The head of internal investigations at the embattled Rikers Island jail complex resigned Friday amid intense scrutiny over civil rights violations and inmate deaths.

Deputy Commissioner Florence Finkle’s departure came weeks after federal investigators released a blistering report that criticized the jail system for poor accountability, a “deep-seated culture of violence” and “excessive and inappropriate” solitary confinement.

Finkle, 52, joined the Department of Correction as the deputy commissioner for integrity and policy in 2010 after stints as a city prosecutor and as the first assistant state attorney general in charge of the Medicaid fraud unit.
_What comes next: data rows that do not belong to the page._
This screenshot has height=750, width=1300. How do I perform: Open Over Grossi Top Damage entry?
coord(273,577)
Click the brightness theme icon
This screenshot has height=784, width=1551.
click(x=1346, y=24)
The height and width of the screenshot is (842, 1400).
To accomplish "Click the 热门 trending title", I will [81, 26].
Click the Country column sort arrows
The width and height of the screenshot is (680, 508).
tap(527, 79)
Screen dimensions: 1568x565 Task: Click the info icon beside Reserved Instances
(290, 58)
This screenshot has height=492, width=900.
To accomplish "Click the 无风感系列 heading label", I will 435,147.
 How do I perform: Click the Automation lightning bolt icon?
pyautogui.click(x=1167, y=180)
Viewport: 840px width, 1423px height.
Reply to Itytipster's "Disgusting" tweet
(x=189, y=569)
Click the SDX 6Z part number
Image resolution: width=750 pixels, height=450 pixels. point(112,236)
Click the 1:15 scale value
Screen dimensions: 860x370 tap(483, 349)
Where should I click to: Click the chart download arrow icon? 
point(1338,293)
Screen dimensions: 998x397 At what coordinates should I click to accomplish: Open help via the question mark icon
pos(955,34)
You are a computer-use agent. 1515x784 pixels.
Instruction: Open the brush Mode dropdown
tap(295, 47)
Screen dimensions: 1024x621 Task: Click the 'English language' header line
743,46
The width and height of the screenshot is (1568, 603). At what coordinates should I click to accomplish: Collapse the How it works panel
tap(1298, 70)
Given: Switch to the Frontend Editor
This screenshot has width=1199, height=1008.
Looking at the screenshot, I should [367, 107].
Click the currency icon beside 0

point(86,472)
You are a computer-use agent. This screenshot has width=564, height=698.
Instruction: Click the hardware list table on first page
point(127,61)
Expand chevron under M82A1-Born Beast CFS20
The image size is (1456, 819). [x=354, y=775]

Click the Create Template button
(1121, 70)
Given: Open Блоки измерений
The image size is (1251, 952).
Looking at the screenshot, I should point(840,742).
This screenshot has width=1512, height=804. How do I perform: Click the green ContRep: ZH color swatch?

The federal report, the result of a 2 ½-year Department of Justice investigation into violence at three Rikers Island juvenile jails, said correction officers routinely violated constitutional rights and subjected teenagers to “rampant use of unnecessary and excessive force.”

Those facilities have been the subject of reports of the failure of officers to follow safeguards to prevent suicides and the deaths of mentally ill inmates. One inmate died in a 101-degree cell.

Manhattan U.S. Attorney Preet Bharara called Rikers “a place where brute force is the first impulse rather than the last resort; where verbal insults are repaid with physical injuries; where beatings are routine while accountability is rare; and where a culture of violence endures even while a code of silence prevails.”